Hirsch states, "The mass deportation of targeted nationalities, along with other Soviet nationality policies, was premised on the conviction that nationalities (like classes) were sociohistorical groups with a shared consciousness and not racial-biological groups. This is not a trivial distinction." (Hirsch p. 30). In point of fact it is a trivial distinction because the "sociohistorical groups" perform the exact same role as "racial-biological groups" and both are primordial, essentialized, immutable, and based solely upon ancestry. As noted in earlier posts the South Africans used the "sociohistorical group" definition to define race in South Africa rather than the "racial-biological group" definition Hirsch believes is necessary for racism to exist (Ross, p. 116).  On the basis of Hirsch's logic there were thus never any "racial politics" in apartheid South Africa. But, since Hirsch has never examined racism in a comparative context outside of Nazi Germany and the USSR she fails to see the absurdity of her position. Rex notes  that ethnicity as a "sociohistorical group" to use Hirsch's terms or groups marked by "cultural characteristics" to use his term rather than  phenotypical ones can serve as the basis for racial oppression or exploitation (Rex, p. 72). What is important is not whether the justification of racial discrimination is in "terms of biological ideas." (Rex, p. 71). But, rather that the ethnic identity of a stigmatized group is "imposed upon them to restrict their mobility and to facilitate their exploitation and oppression." (Rex, p. 71). Rex states quite clearly, "I am quite happy to divert attention away from phenotype as such to that group of situations which, whether it rest upon phenotypical or upon cultural differences, actually involves exploitation and oppression."  (Rex, p. 72).  As an example he notes, "the essentially ethnic relations of Northern Ireland actually have much in common with black-white relations in other countries." (Rex, p. 72). That is the discrimination against Catholics by the dominant Protestants in Northern Ireland during the 20th century was racial discrimination even though the groups involved are "sociohistorical" ones rather than "racial-biological" ones.

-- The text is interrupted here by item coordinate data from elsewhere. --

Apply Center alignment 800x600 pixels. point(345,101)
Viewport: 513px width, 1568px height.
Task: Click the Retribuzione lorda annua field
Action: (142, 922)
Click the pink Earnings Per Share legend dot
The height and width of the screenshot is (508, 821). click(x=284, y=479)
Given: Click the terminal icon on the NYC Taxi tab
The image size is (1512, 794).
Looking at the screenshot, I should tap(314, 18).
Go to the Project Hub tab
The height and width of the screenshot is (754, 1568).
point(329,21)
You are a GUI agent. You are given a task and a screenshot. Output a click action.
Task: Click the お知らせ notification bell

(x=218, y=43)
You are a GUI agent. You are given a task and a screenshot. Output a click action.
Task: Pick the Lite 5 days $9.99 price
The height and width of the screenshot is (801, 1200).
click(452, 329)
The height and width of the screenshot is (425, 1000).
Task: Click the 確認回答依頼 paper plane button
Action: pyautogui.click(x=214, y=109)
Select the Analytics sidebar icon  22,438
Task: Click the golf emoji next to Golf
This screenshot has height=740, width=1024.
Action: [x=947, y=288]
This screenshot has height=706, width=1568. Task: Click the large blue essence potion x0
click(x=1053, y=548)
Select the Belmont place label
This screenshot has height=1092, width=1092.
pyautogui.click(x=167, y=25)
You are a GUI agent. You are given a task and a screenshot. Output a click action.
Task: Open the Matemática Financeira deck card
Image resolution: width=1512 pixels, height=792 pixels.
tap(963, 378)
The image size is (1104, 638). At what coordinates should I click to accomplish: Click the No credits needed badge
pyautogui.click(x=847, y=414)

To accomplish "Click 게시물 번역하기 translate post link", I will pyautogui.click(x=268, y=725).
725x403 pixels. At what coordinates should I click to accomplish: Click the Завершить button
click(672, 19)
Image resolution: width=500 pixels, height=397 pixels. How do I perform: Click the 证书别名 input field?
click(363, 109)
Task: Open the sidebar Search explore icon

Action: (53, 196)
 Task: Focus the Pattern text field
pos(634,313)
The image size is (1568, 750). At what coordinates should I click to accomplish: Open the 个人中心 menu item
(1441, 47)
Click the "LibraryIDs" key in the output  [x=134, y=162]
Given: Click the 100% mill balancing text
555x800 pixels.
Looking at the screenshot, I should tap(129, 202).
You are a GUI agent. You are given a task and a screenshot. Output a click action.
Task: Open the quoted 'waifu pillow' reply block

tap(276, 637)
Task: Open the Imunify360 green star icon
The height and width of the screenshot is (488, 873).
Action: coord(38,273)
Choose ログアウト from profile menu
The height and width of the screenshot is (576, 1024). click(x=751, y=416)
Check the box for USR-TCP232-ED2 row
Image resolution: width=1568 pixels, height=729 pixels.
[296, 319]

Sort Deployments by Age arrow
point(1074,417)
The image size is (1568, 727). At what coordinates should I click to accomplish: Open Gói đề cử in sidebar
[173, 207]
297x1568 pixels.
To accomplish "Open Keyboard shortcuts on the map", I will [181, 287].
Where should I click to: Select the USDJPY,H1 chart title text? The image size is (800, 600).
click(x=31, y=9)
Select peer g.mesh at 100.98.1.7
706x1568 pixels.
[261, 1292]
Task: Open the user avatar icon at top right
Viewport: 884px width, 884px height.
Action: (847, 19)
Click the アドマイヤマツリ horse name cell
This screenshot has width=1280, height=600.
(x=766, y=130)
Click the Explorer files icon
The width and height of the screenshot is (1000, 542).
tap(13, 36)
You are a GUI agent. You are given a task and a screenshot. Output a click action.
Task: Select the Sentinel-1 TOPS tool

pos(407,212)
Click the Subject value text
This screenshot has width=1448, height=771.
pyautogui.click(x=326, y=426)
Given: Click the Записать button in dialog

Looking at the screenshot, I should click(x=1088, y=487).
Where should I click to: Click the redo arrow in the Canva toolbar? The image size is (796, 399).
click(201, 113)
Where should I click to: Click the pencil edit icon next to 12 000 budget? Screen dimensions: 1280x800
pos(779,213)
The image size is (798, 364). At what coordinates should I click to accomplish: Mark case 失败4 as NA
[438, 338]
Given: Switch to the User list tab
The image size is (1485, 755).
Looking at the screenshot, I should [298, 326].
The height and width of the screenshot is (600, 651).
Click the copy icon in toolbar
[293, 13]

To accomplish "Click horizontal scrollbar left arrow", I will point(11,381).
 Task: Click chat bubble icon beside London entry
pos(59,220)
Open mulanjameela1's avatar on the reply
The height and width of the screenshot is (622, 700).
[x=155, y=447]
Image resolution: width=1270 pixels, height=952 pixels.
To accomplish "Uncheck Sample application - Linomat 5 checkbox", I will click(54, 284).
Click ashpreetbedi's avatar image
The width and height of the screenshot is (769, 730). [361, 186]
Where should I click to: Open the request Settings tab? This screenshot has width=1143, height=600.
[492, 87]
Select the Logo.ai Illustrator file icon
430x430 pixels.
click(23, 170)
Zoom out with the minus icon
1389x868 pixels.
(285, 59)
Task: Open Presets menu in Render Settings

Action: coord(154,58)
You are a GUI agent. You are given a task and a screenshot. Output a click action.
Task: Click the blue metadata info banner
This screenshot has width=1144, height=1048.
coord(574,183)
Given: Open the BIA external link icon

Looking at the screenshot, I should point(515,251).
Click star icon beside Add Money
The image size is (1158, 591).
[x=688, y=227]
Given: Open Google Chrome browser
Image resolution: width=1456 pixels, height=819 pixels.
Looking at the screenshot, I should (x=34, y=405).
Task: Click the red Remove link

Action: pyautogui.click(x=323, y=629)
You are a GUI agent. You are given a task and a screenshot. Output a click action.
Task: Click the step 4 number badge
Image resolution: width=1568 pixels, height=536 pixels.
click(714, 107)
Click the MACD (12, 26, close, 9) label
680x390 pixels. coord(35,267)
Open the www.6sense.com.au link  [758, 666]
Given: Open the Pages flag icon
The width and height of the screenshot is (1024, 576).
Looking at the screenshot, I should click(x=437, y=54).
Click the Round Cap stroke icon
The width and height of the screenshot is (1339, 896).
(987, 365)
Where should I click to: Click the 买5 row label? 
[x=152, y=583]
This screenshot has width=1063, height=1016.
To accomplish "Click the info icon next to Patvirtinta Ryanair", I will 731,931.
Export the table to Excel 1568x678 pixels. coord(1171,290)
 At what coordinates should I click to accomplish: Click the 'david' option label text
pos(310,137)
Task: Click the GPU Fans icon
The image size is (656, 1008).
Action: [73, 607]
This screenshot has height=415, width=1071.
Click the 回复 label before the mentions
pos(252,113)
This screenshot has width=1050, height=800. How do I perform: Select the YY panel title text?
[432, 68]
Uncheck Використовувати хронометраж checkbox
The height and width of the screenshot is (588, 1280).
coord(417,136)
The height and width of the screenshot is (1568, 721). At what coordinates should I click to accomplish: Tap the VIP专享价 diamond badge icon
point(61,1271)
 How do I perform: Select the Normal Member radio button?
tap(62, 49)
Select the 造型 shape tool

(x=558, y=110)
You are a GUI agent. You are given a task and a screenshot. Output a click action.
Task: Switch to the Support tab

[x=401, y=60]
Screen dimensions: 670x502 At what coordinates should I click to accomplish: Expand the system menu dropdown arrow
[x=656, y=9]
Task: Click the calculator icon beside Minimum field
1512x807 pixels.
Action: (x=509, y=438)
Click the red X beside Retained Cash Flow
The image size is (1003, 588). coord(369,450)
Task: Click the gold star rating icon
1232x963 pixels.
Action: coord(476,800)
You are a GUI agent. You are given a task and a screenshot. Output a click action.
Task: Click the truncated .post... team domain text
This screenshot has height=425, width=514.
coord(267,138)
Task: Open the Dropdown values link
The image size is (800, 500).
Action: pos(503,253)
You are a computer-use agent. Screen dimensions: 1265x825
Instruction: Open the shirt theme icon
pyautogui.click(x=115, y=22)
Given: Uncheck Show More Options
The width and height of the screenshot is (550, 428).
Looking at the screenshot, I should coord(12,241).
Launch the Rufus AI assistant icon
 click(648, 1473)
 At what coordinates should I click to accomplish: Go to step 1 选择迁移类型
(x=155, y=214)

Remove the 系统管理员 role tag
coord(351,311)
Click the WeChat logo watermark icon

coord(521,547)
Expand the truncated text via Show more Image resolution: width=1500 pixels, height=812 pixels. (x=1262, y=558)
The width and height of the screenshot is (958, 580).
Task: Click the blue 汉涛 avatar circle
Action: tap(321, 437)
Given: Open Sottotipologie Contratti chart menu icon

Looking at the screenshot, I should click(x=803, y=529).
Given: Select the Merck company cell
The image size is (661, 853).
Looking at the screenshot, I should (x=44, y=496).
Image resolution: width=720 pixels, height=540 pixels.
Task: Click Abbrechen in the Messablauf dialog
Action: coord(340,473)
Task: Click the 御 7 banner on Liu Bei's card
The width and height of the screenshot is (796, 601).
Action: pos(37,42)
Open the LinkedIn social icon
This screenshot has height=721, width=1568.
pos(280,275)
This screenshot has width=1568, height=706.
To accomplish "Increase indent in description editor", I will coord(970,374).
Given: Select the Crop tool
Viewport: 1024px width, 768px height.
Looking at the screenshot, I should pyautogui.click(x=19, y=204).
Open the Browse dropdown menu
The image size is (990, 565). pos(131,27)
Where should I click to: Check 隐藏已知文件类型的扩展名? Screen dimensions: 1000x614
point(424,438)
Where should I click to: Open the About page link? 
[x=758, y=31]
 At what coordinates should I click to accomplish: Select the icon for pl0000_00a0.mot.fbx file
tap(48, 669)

I know that other than Eric Weitz and Walt Richmond I am the only US scholar who believes that Rex's definition of racism is applicable to the USSR and that everybody else follows the idiocy of Hirsch in believing that there must be some actual "biological" component defining the categories involved for "race relations situations" (Rex, p. 72) to exist. But, why is the USSR of all societies in world history exempt from the same sociological analysis that applies to the rest of the world? Nobody has ever been able to answer this question to my satisfaction. I do, however, encourage to people to try in the comments.

Sources:

Francine Hirsch, "Race without the Practice of Racial Politics," Slavic Review, vol. 61, no. 1, Spring 2002, pp. 30-43.

John Rex, "The Role of Class Analysis in the Study of Race Relations - A Weberian Perspective," in John Rex and David Mason, (eds.), Theories of Race and Ethnic Relations,Cambridge University Press, 1986, pp. 64-83.

Robert Ross, A Concise History of South Africa, Cambridge University Press, 1999.